§ **TASK OBJECTIVE**
Revise the lines below, replacing "Click" with "Press" and leaving everything else unchanged. Omit the pictures from your answer.

§ **DATA ROWS**

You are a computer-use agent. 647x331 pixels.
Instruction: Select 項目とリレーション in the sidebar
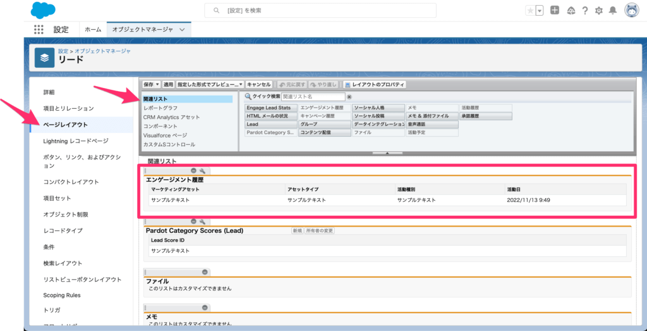tap(68, 108)
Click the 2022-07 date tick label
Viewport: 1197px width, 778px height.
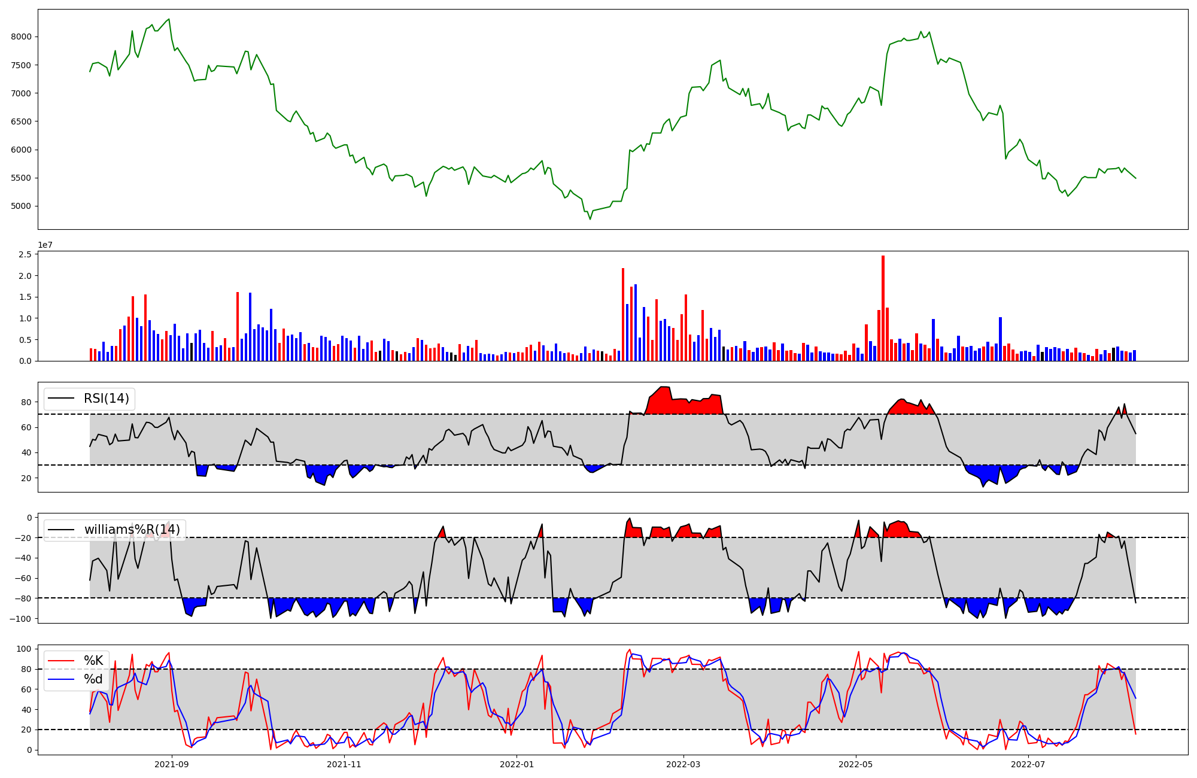pos(1028,764)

§ **FINAL RESULT**
You are a computer-use agent. 647x331 pixels.
Instruction: Select 項目とリレーション in the sidebar
tap(68, 108)
Press the 2022-07 date tick label
Viewport: 1197px width, 778px height.
pos(1028,764)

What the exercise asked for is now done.